[MPICH2-dev] ordering of reduction operations
Larry Stewart
larry.stewart at sicortex.com
Mon Jul 17 08:44:42 CDT 2006
I have heard somewhere, but I can't remember where, that it is important
for an implementation of reductions to have a consistent ordering of
the operations <<when it matters>>.
For example, one could compute MIN or MAX in any order, but
for SUM with floating point arguments it might make a real (small joke)
difference to do the adds in a different order.
My understanding is that the MPI spec is silent on this issue, but that
folks with applications tend to get testy when their codes give different
answers from run to run.
It probably doesn't matter <what> order is chosen, but should the
implementation be required to use the <same> order from run to run?
In a flat interconnect like IB with a single switch, there is no obvious
preferred order. In a system where some ranks run on the same SMP
while other ranks are across the network, it might be faster to combine
locally before going off-machine. For multi-hop networks like BG/L, one
can get a lot more performance by scheduling the collective's use of links.

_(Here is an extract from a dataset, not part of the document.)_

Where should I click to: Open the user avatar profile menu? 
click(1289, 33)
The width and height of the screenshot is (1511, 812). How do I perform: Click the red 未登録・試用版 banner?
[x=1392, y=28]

More questions: If the ordering needs to be consistent, can the
choice depend on, for example, the length of the reduction? (One might
choose different algorithms for small and for large, with different
preferred
orderings.)
Whoever told me this also mentioned that it was a source of constant
irritation that different MPI implementations had different orderings,
leading to different answers when the application was linked with a
different package.
Q: Is this a real issue or have I been in the sun too long?